## Records for this exercise
::::
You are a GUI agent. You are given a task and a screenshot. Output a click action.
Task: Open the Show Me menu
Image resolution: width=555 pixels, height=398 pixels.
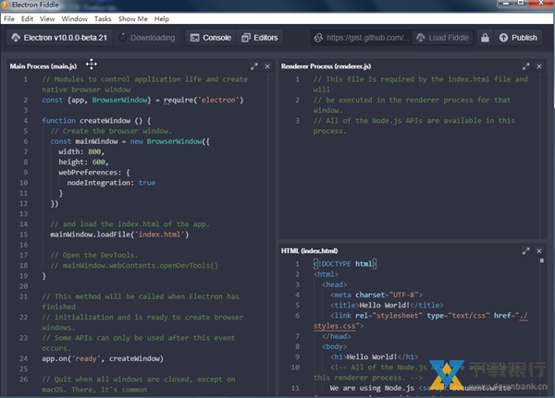pos(133,18)
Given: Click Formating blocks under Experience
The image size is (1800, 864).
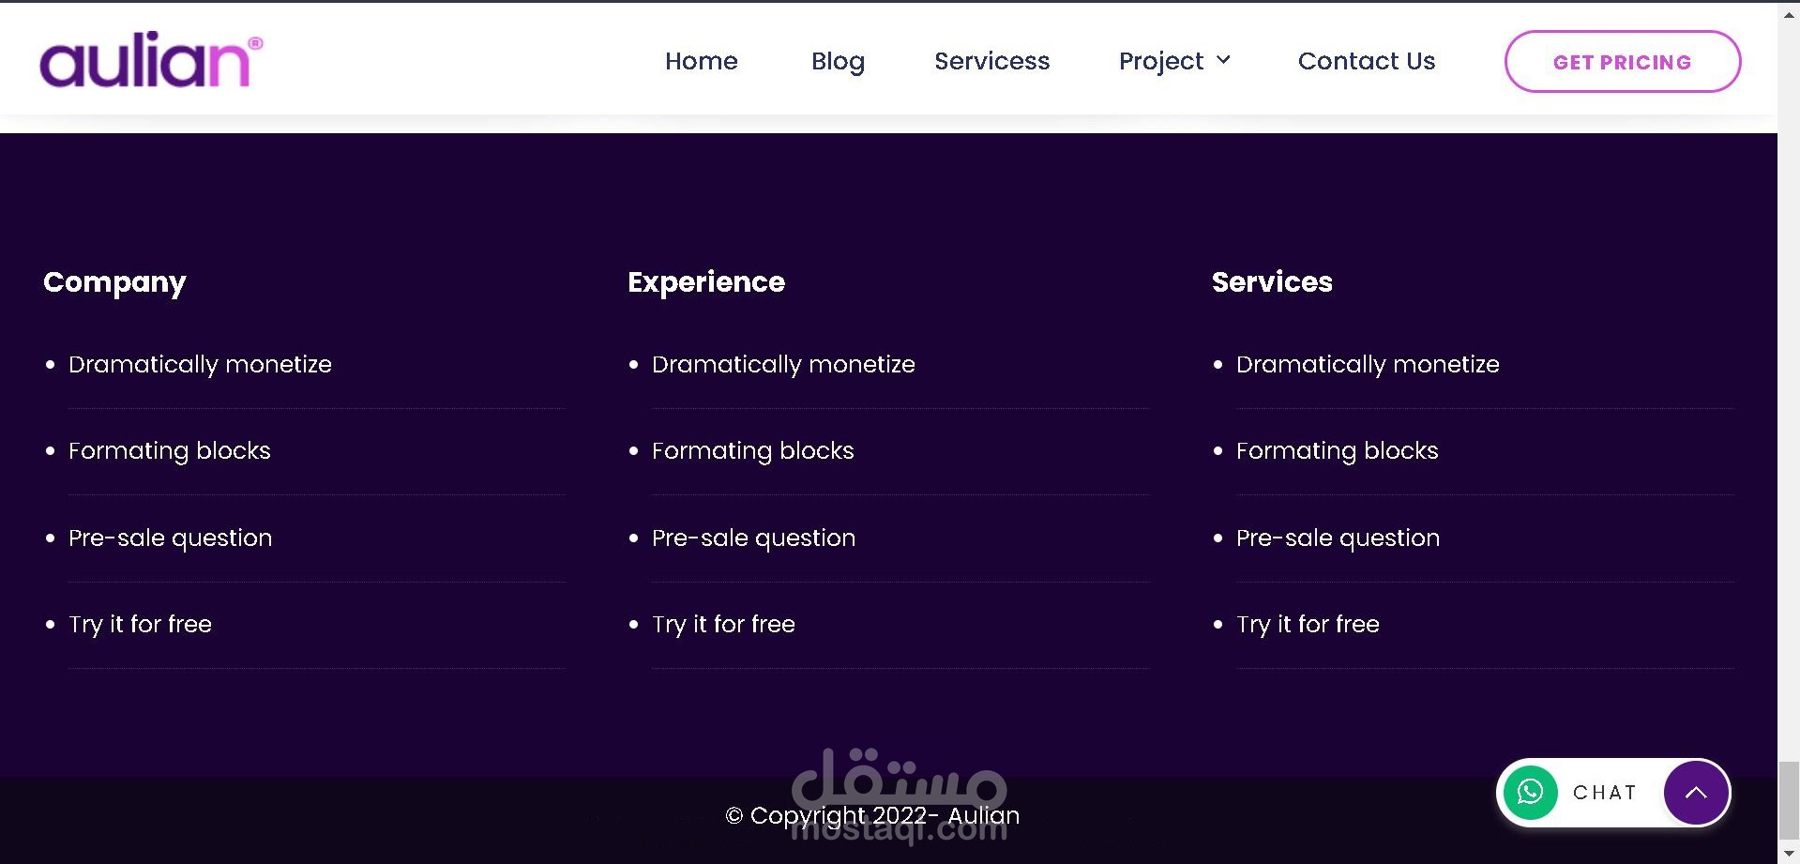Looking at the screenshot, I should [x=752, y=451].
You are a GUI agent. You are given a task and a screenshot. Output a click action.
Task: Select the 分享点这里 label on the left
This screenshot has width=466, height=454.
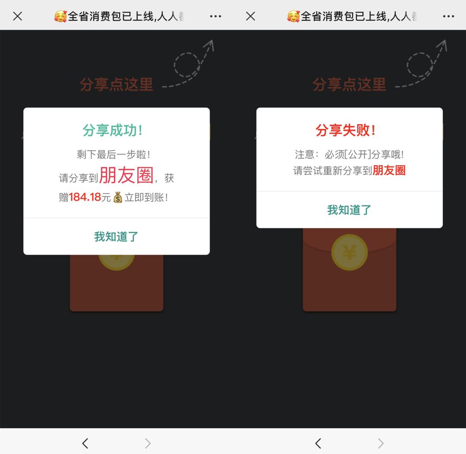pyautogui.click(x=117, y=85)
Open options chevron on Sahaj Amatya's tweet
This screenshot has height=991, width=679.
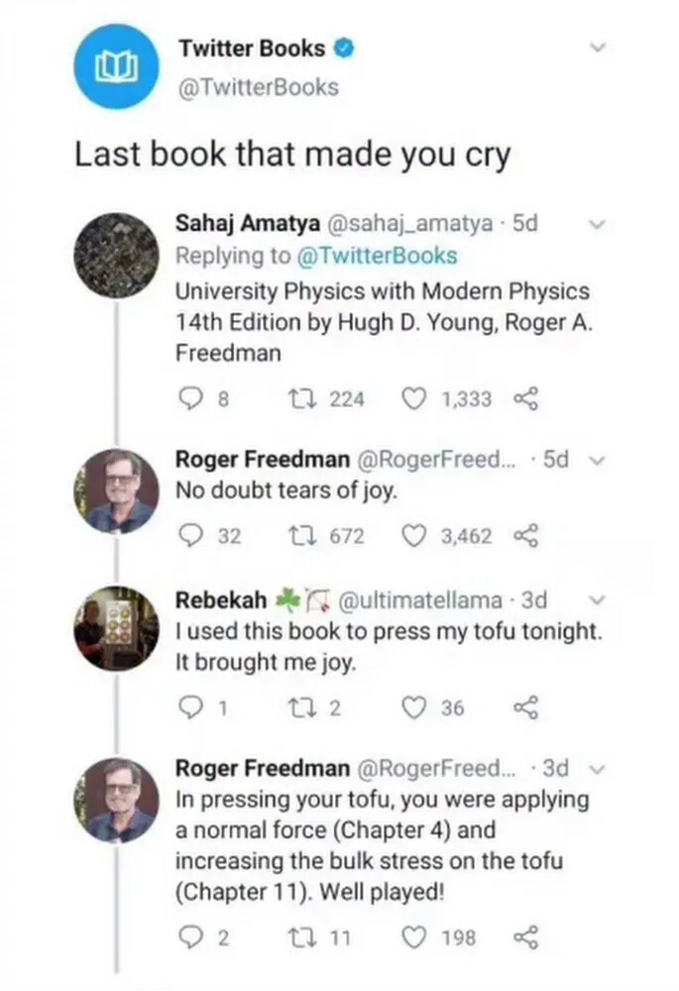click(x=596, y=225)
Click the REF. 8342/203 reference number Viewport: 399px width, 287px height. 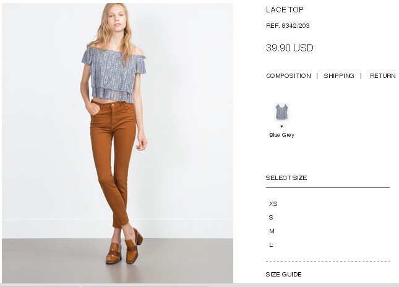pyautogui.click(x=288, y=26)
::::
## Your task
Extract all lines from the material above that include the word "Open".

## Response below
Task: Open the Show Me menu
Open options chevron on Sahaj Amatya's tweet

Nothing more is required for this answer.